3D printer can handle printing foam. There are sufficiently flexible filaments available. It's all about how you convert the solid geometry into GCode. It'd take a custom program for sure, but it's nothing particularly insane.

I could probably write an STL -> GCode foam program if you guys really want it. Just don't expect anything fancy. I have a simple 3D printer with a single print head, so that's basically the extent of features I plan to support.

@Nuke, I wouldn't print wings. It's much better to print ribs, connect them to the spar(s) (e.g. aluminum tube), run some stringers, and then use a wing covering material specifically designed for RC, film or fabric.

I might have an OpenSCAD script for generating NACA profile ribs if you want it.
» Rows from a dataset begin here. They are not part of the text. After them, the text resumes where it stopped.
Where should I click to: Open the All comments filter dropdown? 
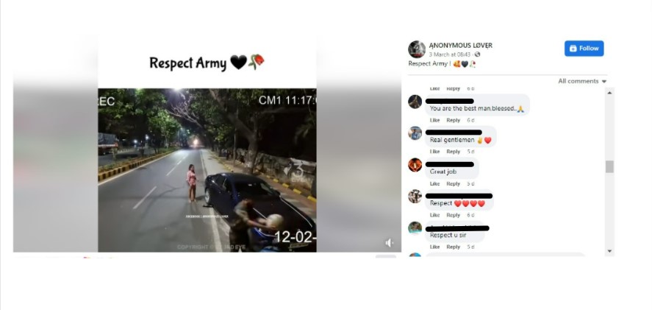(x=582, y=81)
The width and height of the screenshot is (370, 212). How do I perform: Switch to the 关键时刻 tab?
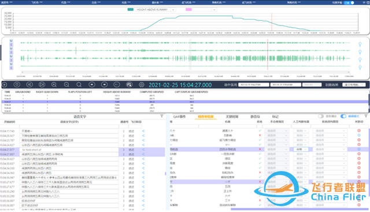point(232,117)
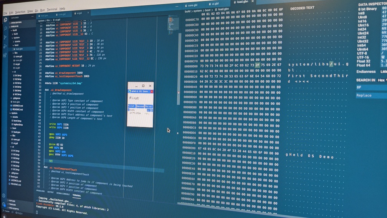
Task: Open the Explorer view in activity bar
Action: tap(5, 20)
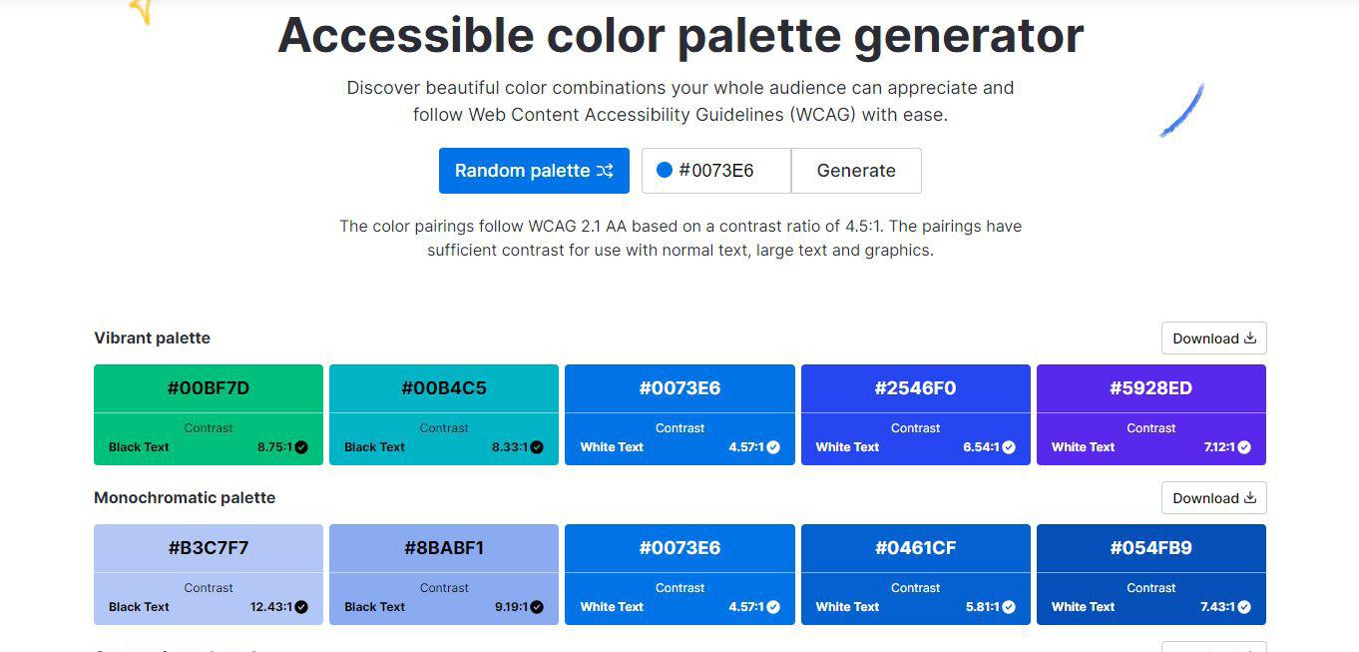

You'll have to CSG subtract spacing for your spars and stringers yourself.

my usual technique is to take an airfoil diagram and import it as a background in my modeling program (i use 3dsmax, since i know its ins an outs pretty well, i probibly should use a cad program proper though), and then trace it with a spline, then extrude that to make my wing rib model. it usually doesn't take more than a couple minutes. then i go about the trouble of punching out holes with boolean ops.

im using cura to print, haven't really had any problems with it yet that i couldn't solve by tweaking some parameters. ive already managed to print some ducted fans that work pretty well, give the motor enough voltage and it hovers. current project is a hovercraft, but thats stalled because i still havent found an old innertube in the dumpster (spring is comming!).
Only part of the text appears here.